WORK TO BE COMPLETED — Show all lines below holding the string "reply".

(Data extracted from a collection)

# # # #

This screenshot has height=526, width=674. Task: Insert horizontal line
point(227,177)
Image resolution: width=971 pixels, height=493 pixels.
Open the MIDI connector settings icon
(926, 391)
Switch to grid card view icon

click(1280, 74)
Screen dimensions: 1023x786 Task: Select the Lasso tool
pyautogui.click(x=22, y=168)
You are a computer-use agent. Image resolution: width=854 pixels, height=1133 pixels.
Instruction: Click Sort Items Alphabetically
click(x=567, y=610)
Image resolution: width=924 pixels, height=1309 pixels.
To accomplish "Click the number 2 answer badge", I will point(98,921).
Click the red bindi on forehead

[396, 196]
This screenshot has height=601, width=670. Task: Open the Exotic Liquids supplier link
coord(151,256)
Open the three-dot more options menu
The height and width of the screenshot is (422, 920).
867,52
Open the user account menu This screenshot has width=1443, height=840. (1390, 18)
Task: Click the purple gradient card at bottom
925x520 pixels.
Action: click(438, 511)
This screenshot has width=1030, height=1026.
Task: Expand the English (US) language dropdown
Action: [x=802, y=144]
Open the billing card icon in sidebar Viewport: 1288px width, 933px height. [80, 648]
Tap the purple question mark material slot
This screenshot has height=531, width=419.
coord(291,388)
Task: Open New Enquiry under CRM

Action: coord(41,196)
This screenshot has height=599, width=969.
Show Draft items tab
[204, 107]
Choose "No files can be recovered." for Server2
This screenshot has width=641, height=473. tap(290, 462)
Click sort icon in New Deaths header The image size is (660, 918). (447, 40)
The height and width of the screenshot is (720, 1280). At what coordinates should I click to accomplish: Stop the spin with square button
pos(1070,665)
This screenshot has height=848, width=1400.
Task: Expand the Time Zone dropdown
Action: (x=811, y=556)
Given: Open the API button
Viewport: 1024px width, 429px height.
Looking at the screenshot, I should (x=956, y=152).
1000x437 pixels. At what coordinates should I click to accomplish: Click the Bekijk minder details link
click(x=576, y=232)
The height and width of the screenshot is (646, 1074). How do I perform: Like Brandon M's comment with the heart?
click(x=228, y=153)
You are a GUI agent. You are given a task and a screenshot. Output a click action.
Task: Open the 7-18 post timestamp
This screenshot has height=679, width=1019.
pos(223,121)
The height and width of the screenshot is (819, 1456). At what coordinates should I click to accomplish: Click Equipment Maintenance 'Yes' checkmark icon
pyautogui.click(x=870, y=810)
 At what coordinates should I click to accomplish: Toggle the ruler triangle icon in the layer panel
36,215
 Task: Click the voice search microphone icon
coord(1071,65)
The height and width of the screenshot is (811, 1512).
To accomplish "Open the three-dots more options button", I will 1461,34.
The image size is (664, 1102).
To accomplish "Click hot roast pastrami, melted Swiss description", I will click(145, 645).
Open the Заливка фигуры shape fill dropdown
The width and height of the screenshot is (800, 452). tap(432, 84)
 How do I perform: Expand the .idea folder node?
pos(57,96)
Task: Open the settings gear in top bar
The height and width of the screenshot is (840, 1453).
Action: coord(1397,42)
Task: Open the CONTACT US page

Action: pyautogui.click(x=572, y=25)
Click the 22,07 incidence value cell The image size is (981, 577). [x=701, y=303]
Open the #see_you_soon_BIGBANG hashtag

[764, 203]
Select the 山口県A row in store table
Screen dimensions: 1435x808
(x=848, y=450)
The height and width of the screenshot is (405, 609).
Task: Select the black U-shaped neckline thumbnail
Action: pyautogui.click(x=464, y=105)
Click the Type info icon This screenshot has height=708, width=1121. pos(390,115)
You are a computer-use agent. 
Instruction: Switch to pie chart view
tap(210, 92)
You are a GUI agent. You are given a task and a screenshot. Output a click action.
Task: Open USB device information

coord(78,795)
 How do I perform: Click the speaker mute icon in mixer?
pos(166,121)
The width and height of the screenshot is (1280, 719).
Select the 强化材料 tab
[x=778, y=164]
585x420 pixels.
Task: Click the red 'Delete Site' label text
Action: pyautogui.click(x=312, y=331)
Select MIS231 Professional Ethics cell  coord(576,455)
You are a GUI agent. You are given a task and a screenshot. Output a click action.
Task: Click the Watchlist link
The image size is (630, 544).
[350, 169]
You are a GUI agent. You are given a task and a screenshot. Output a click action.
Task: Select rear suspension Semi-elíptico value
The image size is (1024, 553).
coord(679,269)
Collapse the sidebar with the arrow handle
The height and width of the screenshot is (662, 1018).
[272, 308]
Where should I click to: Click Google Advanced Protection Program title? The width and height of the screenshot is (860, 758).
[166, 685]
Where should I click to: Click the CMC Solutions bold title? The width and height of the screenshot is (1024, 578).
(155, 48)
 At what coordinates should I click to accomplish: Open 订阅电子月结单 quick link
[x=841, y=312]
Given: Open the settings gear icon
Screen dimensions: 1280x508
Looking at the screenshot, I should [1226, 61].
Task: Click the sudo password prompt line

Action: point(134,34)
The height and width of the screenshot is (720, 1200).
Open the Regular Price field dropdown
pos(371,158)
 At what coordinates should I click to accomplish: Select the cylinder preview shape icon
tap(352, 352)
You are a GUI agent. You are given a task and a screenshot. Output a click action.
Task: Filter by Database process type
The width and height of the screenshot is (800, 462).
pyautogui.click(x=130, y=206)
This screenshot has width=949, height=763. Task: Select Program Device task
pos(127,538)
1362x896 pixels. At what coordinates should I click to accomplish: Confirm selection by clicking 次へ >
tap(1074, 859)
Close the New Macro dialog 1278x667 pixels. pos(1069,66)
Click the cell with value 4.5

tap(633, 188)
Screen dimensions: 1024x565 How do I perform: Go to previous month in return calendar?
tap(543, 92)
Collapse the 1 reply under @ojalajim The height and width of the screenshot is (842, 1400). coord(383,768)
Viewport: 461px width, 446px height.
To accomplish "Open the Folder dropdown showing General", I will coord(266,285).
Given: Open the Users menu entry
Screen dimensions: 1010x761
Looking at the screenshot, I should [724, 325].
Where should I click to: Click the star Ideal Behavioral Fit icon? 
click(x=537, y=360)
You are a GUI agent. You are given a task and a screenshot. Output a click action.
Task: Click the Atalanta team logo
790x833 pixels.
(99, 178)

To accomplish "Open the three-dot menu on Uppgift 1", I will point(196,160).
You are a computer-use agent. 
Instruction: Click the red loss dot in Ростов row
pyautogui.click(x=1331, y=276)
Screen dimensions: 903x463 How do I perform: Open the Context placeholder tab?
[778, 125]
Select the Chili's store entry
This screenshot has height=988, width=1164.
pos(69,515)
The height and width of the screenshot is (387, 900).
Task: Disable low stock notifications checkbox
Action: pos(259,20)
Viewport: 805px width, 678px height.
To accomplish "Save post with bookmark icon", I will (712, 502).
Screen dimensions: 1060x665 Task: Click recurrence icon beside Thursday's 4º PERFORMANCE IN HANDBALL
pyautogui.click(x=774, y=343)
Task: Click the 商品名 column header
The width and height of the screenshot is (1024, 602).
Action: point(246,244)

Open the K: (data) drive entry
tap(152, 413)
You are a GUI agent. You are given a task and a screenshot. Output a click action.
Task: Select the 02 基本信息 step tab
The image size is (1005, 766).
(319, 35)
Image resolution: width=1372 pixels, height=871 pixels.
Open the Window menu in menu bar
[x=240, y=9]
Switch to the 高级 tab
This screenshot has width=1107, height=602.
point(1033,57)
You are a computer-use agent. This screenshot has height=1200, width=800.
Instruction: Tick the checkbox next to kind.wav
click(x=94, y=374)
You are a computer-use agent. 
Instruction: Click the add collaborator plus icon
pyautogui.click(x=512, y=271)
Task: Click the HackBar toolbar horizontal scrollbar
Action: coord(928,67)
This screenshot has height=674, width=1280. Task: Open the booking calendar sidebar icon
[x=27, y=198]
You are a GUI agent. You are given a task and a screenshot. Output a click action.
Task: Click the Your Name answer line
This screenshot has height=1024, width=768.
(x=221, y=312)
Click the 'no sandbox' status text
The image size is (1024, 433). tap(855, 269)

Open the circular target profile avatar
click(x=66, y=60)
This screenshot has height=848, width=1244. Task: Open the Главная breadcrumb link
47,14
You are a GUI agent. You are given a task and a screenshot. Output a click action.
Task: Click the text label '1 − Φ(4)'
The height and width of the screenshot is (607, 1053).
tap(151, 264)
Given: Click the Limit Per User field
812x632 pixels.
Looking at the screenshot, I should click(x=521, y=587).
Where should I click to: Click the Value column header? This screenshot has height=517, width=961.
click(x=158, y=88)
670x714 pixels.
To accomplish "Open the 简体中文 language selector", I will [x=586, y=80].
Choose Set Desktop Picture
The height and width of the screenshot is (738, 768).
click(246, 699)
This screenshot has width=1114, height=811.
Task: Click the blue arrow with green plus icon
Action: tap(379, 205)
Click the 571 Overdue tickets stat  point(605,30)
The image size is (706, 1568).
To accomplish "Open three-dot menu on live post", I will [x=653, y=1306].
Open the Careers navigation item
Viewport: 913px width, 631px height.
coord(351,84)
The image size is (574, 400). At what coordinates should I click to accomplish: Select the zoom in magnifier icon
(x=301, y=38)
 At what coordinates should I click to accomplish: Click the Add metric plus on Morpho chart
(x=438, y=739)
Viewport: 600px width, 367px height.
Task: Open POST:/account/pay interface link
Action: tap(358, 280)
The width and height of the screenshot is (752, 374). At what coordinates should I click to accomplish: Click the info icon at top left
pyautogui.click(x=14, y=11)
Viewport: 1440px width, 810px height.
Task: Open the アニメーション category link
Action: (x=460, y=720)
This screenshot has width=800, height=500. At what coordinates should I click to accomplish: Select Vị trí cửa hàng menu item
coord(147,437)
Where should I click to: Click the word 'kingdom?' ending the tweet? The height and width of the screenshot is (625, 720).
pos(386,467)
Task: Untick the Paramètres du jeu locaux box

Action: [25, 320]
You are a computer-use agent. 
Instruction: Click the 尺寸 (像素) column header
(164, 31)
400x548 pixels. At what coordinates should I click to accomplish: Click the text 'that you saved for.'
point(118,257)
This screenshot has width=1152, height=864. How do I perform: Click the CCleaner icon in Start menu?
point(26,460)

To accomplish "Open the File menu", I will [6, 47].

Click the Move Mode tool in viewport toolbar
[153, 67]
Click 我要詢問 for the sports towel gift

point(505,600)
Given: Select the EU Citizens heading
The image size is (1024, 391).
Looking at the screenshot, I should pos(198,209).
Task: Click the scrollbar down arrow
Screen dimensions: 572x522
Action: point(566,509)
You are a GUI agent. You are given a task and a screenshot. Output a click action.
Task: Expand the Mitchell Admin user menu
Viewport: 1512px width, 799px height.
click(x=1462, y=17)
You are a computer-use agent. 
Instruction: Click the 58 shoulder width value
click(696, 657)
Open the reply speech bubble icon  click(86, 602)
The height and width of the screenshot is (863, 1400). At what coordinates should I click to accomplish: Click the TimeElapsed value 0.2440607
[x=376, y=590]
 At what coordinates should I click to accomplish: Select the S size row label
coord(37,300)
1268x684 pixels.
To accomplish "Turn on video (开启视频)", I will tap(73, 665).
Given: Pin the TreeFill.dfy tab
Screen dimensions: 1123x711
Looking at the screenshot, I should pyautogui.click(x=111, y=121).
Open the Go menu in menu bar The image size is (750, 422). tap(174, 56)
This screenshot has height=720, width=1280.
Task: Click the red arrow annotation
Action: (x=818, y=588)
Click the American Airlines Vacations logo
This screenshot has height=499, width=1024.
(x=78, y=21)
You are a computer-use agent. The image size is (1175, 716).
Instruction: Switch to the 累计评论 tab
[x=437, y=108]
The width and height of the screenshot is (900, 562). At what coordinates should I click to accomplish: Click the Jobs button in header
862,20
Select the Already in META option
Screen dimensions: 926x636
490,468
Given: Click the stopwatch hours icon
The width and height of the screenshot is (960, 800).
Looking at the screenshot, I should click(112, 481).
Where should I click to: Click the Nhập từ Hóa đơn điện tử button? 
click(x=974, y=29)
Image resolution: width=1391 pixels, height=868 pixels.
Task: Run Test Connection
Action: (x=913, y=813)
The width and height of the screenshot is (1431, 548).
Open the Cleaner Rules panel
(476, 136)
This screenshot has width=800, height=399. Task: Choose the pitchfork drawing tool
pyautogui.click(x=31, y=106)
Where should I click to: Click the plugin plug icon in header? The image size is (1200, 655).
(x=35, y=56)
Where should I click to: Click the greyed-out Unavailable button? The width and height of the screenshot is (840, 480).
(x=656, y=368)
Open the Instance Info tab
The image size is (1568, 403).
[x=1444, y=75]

# # # #

SOLUTION —
Collapse the 1 reply under @ojalajim The height and width of the screenshot is (842, 1400). coord(383,768)
Open the reply speech bubble icon  click(86, 602)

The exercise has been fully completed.